1時間弱掛け俺とマコの女装が終わり、沙織さんも着替えて来てた。
「さて、お披露目と参りますか?首を長くして待ってるわよ。大丈夫、2人共可愛いわよ。どこからどう見ても女の子だから」
マコは小さいし可愛いらしいけど、俺は……と思ってると「ミキは綺麗だから、何着ても似合うけど、僕は……」マコも同じ様に思っていたようだ。
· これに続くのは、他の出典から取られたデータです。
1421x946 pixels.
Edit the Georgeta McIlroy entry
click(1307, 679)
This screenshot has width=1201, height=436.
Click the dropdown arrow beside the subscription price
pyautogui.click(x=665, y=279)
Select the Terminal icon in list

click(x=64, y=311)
「マコの方が可愛いよ。凄くポニ-テ-ルも服も似合ってる」
「何言ってんの! ミキの方が綺麗で可愛いよ」
言い合ってると沙織さんが間に入って来た。
「あら~、2人共似合ってるわよ。マコちゃんのイメ-ジは元気な女の子風で、ヨシ君は小悪魔系女の子にしてみたの。我ながら上出来よ~、ん、可愛い~」
そう言ってカシャッ.カシャッ……
「ほら、笑って」
カシャッ.カシャ…と写メを撮られた。
「ほら、本当に行くわよ。時間無いんだから」
背中を押されて、俺達は伊織さん達が待つ応接間に歩かされた。
先に沙織さんが入って行きドアの外に待たされ、マコと2人こんな格好見せてどんな反応するかドキドキして落ち着かない。
沙織が部屋に入ってきて
「お待ちどうさま。凄~く、可愛いわよ~。もう、頑張った甲斐があったわ。そこら辺の女の子より可愛い~からね。み・た・い」
御託を並べて自画自賛し焦らす沙織に早く見たいとイライラするのと、どんなミキになってるのかドキドキワクワクする。
祐一が痺れを切らし沙織に声を掛ける。
「沙織さん、早く見たいです」
「そうね~、余り焦らしても可哀想だからね」
ドアに向かい少しだけ開けて顔を出し「ヨシ君、マコちゃん。入って来て」と言ったのが聞こえドキドキ・ワクワクが激しくなった。